The semantic operator methods mirror the DataFrame API, including sem_filter, sem_map, sem_extract, sem_agg, sem_topk, sem_join, sem_sim_join, sem_search, sem_index, load_sem_index, sem_cluster_by, sem_dedup, and sem_partition_by. LazyFrame also supports evaluation operators: llm_as_judge and pairwise_judge.

Multi-Source Pipelines

For one source, pass a DataFrame directly to execute().

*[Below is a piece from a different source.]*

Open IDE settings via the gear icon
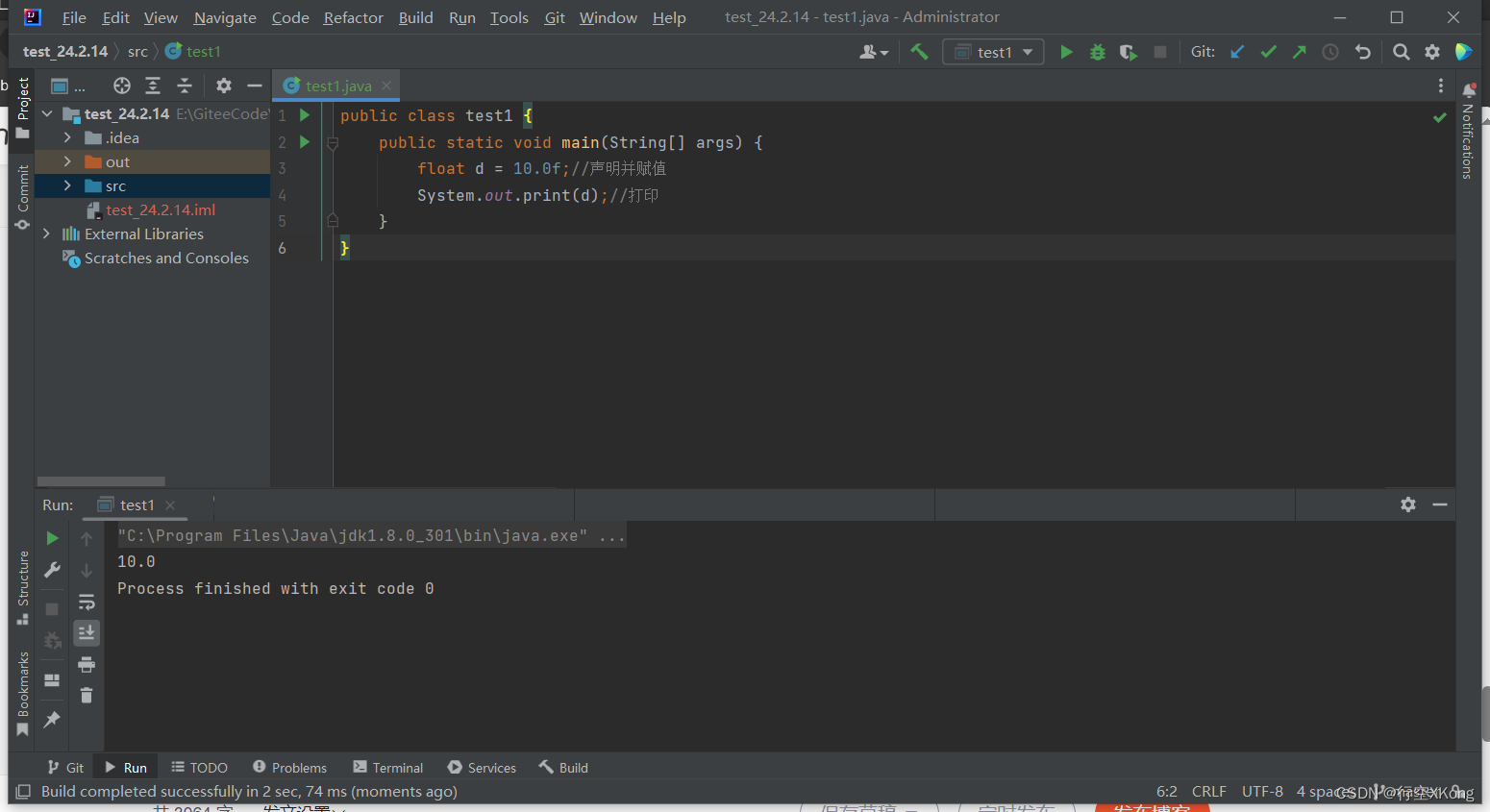Viewport: 1490px width, 812px height. (1432, 51)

result = pipeline.execute(issues)

For multiple sources, create one source LazyFrame per input and pass a dictionary keyed by those source objects.

issues_lf = LazyFrame()
labels_lf = LazyFrame()

joined = issues_lf.sem_join(
    labels_lf,
    "The issue {issue_title:left} should receive the label {label:right}",
)

result = joined.execute({
    issues_lf: issues,
    labels_lf: labels,
})

Composition

Use LazyFrame.concat to combine LazyFrame results and LazyFrame.from_fn when you need to apply a custom callable after one or more LazyFrames are resolved.

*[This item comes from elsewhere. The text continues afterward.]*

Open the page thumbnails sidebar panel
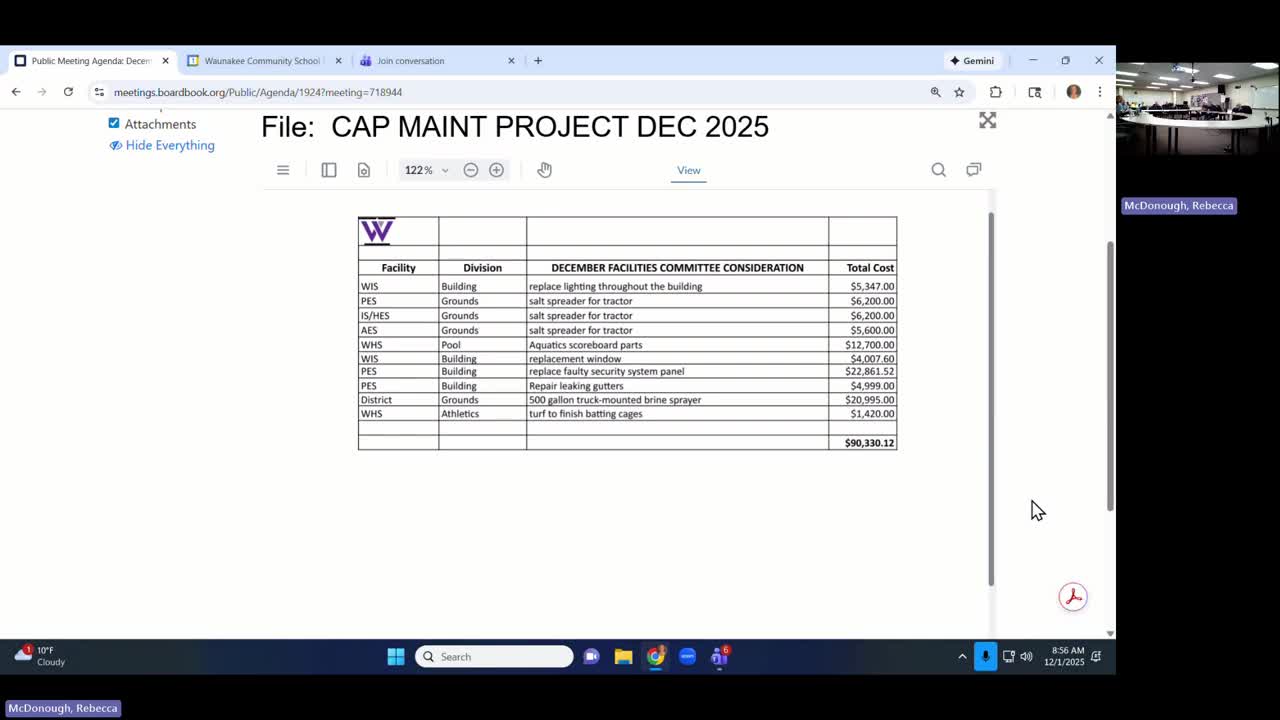The image size is (1280, 720). 329,170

docs = LazyFrame().sem_filter("{issue_title} is about documentation")
frontend = LazyFrame().sem_filter("{issue_title} is about UI work")

combined = LazyFrame.concat([docs, frontend], ignore_index=True)
result = combined.execute({docs: issues, frontend: issues})
def dedupe_by_title(df):
    return df.drop_duplicates(subset=["issue_title"])

deduped = LazyFrame.from_fn(dedupe_by_title, combined)
result = deduped.execute({docs: issues, frontend: issues})

Persistence

Save and load pipelines with save() and LazyFrame.load(). This is most useful after optimization, because the optimized instructions and learned cascade thresholds are stored with the pipeline.

pipeline.save("good_first_issue_pipeline.pkl")

loaded = LazyFrame.load("good_first_issue_pipeline.pkl")
result = loaded.execute(issues)

Pipelines that include local callables, lambdas, or closures may not be portable across Python environments because they are serialized with pickle.